## Okuma Parçası
12 EYLÜL 2024 PERŞEMBE

 
Dr. Tahir Tamer Kumkale

tamer@kumkale.net

İYİ İNSANLARI SAYGI İLE SELAMLIYOR VE SEVGİ İLE KUCAKLIYORUM............

Ana Sayfa
Başlarken
Yazı Arşivi
Yazı Arama
Kitaplarım
Hakkımda


    Kitaplarımdan seçmeler...

Amazon'da kitaplarım






Putin'in ertelenen Türkiye ziyareti
Bu yazımı Facebook'ta beğenmek veya bir arkadaşınıza göndermek (tavsiye etmek) için:

 12 Eylül 2004 Pazar 

Komşuları ile ve bütün devletlerle iyi geçinmek Türkiye siyasetinin esasıdır.
(Gazi Mustafa Kemal Atatürk - 1930)

Kuzey Osetya'daki kanlı okul baskını dolayısıyla ileriki bir tarihe ertelenen Rusya Federasyonu Devlet Başkanı Viladimir Putin'in Türkiye ziyareti sadece Türk-Rus ilişkileri açısından değil, bölge ve dünya barışı açısından da önem taşıyordu.

Dünyayı yeniden yapılandırmaya çalışan küresel güçler açısından Türkiye ve Rusya'nın değerleri birbirine eşittir. Çünkü her iki devlet de mevcut potansiyelleri, tarihi geçmişleri ile dünyanın merkezi konumundaki Ortadoğu ve Balkanlarda daima söz sahibi olmuşlar ve ciddi politikalar üretmişlerdir. Bu iki devletin bölge içinde birlikte yapabilecekleri çok şeyler vardır. Türk-Rus ilişkileri bugünün dev dünya hakimi ABD'nin Kristof Kolomb tarafından keşfedildiği 1492 yılında Rus Çarı İvan'ın Osmanlı Padişahına yazdığı mektup ile başlar. Yani bugün 512 yılı geride bırakan çok köklü bir ilişki söz konusudur.

## Alıntılanan Veriler
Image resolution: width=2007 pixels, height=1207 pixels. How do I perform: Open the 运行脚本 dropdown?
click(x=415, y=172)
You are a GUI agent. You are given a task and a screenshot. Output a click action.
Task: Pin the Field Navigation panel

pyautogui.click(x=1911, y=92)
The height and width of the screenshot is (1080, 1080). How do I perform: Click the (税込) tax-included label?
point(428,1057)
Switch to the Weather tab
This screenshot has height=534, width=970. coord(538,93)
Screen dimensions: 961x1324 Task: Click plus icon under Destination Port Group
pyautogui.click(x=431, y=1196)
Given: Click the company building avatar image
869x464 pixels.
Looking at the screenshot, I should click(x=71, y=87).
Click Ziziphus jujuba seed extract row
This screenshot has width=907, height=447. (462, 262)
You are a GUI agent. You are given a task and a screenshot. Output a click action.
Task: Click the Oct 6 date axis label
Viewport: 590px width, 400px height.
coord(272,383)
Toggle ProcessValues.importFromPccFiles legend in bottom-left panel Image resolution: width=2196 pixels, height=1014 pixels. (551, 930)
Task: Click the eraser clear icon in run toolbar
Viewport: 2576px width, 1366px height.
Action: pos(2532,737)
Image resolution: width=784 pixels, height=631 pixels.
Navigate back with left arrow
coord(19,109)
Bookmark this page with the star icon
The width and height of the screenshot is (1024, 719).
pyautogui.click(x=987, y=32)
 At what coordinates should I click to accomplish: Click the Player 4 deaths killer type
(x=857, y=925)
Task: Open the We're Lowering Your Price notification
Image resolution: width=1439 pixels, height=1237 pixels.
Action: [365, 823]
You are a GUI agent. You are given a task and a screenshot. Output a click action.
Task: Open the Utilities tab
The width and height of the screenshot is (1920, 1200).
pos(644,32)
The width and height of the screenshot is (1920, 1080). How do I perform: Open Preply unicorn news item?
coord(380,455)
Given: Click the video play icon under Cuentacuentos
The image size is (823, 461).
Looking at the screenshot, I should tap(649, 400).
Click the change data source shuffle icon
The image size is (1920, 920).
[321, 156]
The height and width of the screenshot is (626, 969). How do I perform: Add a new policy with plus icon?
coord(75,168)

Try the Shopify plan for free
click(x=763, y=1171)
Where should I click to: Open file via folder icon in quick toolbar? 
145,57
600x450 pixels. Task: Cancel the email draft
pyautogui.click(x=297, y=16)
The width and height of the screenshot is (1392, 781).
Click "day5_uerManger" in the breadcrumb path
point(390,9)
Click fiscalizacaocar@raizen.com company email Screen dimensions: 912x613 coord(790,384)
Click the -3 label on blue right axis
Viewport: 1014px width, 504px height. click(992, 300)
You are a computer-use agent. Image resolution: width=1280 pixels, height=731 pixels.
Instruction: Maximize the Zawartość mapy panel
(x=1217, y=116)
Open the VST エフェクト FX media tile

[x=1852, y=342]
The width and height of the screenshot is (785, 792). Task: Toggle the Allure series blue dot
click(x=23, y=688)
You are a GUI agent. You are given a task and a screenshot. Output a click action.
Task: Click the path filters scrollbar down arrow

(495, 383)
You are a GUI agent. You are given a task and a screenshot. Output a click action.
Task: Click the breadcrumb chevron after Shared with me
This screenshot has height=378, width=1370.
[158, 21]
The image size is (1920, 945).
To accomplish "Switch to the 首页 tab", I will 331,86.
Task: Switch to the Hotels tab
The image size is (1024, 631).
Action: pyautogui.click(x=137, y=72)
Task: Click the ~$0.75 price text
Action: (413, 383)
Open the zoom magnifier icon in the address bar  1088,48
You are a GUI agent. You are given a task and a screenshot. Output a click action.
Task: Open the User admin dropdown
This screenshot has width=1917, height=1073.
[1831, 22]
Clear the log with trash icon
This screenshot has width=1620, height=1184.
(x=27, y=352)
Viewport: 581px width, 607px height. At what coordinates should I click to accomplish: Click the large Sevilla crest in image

## Çözülecek Problemler
A - Okuma parçasında geçen "Bu iki devletin bölge içinde birlikte yapabilecekleri çok şeyler vardır." cümlesini İngilizceye çevirin.
B - Okuma parçasına göre Türk-Rus ilişkileri hangi yılda başlamıştır?
C - Okuma parçasının "Dünyayı yeniden yapılandırmaya" ifadesinden "ilişki söz konusudur." ifadesine kadar olan bölümünü aynen yazın.

## Cevap Anahtarı
A - There are many things these two states can do together within the region.

B - 1492 yılında.

C -
Dünyayı yeniden yapılandırmaya çalışan küresel güçler açısından Türkiye ve Rusya'nın değerleri birbirine eşittir. Çünkü her iki devlet de mevcut potansiyelleri, tarihi geçmişleri ile dünyanın merkezi konumundaki Ortadoğu ve Balkanlarda daima söz sahibi olmuşlar ve ciddi politikalar üretmişlerdir. Bu iki devletin bölge içinde birlikte yapabilecekleri çok şeyler vardır. Türk-Rus ilişkileri bugünün dev dünya hakimi ABD'nin Kristof Kolomb tarafından keşfedildiği 1492 yılında Rus Çarı İvan'ın Osmanlı Padişahına yazdığı mektup ile başlar. Yani bugün 512 yılı geride bırakan çok köklü bir ilişki söz konusudur.